With mass-produced religious objects and images so widespread today, I have found it a rare privilege to be nourished by Gauthier's genuine works of art.
Their beauty, according to the priest, lies in their simplicity and imperfection, seen through God's eyes. I would add that the prayer that created them is the beauty that shines through them.
A farmboy from Boyle, Gauthier was ordained in 1982 and has been pastor at Fort McMurray for nine years. His full beard reminds one of the missionaries of old to this northern bush country.
Yet he is thoroughly in touch with the pulse of this youthful, industrial city. A recent visit with him revealed that he senses its mystery and the mystery of its people, a sense mediated by his art.
The clearest indication of this sense of mystery lies in his tapestry, Mary in the Gospels. It is a striking Marian meditation whose scenes and images come from the nearby native community of Fort McKay.
After contemplating it, you cannot view Mary or Fort McKay in the same way. This tapestry is a graphic lesson in "Augustinian prayer" - the capacity to see the Gospel alive as it would occur, or better, is occurring today.
And that takes us into what might be called Father Gerard's Way, a way of prayer, ministry and life. When you ask him about his art, he inevitably describes how it is conceived and born.
You get the sense that, for him, the journey or process is as important as the destination or end product. Ask him about his art, and he will, with unhesitating clarity and depth, lay out for you what amounts to a threefold spiritual path.
First, there is the interchangeability of prayer and art. One is reminded of, and Father Gerard explicitly refers to, the makers of icons. Prayer creates art and art makes visible the prayer.
Months, even years, of reflection and contemplation go into each piece.
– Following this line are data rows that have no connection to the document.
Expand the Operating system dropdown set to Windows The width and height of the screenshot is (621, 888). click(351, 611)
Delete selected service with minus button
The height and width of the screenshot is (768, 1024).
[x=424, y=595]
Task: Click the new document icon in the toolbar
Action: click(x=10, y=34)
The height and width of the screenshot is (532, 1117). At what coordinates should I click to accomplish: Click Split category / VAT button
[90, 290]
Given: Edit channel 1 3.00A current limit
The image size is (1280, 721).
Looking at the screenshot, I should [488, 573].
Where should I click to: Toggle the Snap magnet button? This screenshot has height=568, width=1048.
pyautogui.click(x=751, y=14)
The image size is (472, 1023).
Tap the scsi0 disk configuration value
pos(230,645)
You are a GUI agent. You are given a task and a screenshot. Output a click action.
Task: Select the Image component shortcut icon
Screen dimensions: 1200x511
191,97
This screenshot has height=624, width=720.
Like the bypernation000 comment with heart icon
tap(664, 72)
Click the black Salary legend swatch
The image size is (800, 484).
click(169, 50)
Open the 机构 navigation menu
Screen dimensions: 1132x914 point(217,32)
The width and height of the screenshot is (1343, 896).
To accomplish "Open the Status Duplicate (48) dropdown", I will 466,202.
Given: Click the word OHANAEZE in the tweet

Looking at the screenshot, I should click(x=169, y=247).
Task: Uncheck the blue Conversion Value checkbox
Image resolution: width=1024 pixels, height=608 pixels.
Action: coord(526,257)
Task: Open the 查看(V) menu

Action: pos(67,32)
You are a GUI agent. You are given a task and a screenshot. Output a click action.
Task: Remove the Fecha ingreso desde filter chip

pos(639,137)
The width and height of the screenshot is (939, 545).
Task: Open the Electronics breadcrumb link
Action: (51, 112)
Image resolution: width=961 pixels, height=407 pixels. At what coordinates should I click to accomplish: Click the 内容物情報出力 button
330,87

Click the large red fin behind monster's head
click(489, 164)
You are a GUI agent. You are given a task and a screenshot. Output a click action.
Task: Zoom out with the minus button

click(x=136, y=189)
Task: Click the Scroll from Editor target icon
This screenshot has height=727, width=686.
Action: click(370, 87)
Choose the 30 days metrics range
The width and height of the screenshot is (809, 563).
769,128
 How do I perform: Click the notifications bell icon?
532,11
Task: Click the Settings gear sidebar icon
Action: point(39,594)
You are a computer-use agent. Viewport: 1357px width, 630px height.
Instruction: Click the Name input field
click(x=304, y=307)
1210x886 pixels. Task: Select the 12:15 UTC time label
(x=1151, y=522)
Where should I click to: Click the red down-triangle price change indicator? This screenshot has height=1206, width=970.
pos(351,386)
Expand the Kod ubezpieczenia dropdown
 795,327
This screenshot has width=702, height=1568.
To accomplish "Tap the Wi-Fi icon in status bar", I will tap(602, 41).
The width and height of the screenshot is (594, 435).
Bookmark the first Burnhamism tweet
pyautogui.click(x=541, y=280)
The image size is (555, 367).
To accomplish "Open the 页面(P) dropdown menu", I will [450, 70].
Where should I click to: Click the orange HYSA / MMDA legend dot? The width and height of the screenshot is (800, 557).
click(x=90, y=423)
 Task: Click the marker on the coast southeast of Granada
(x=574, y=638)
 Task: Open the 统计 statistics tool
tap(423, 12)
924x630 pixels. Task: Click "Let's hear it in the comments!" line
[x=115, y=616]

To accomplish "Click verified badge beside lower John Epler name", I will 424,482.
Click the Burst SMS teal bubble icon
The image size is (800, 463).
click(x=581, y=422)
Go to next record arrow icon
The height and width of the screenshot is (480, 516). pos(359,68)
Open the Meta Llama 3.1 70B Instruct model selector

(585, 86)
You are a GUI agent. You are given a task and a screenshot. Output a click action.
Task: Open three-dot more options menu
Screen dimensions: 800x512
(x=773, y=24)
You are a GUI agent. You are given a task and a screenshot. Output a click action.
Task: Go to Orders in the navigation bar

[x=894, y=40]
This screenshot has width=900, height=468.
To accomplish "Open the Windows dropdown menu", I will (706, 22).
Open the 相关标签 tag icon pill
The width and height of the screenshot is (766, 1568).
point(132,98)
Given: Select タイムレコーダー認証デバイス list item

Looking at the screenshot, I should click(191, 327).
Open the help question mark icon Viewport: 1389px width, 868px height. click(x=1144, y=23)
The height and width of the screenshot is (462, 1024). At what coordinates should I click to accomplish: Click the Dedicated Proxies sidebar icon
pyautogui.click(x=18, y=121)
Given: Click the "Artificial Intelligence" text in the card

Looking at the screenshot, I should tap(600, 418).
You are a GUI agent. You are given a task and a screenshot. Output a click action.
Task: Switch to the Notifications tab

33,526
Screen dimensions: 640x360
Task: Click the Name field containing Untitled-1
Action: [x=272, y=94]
An example is his current work, a bright and hopeful one, on The Book of Revelation. It had been in gestation for two or three years. Over that time he kept a constant eye out for images and ideas, insights and reflections on the Apocalypse. These fragments were duly jotted down and filed.
Always the question was, "How would I depict this?" Then last June, he took a day off in a city park and, pen in hand, read the book of Revelation. Still not quite ready, he returned to various sections, and, with the aid of Bible commentaries, clarified their meaning and portrayal.
Finally, Feb. 4, he started weaving. The long gestation period in conceiving these tapestries is one prayer component in their creation. Another is their birth or production.
Indeed, Father Gerard experiences the call to weave as a call to prayer. The actual weaving is a daily sustenance and peace for his spirit.
Secondly, there is the way ministry and art flow into each other. To a friend who suggested his art would afford him a good living were he ever to leave priesthood, he responded, "No, I couldn't do it if I wasn't in the priesthood. To me, it's the dialogue between my life and ministry, and it's because of my ministry that I can do the tapestries, and if I didn't have my ministry, I'd have no purpose to do it.
"For me, it's not a craft; it's an art and it's prayer."
It's not that the artist has to be a minister, but when a Christian experiences the beauty of God it leads to service. That service further reveals the divine beauty. Christian art can be nothing else than an expression of this rhythm of revelation and service.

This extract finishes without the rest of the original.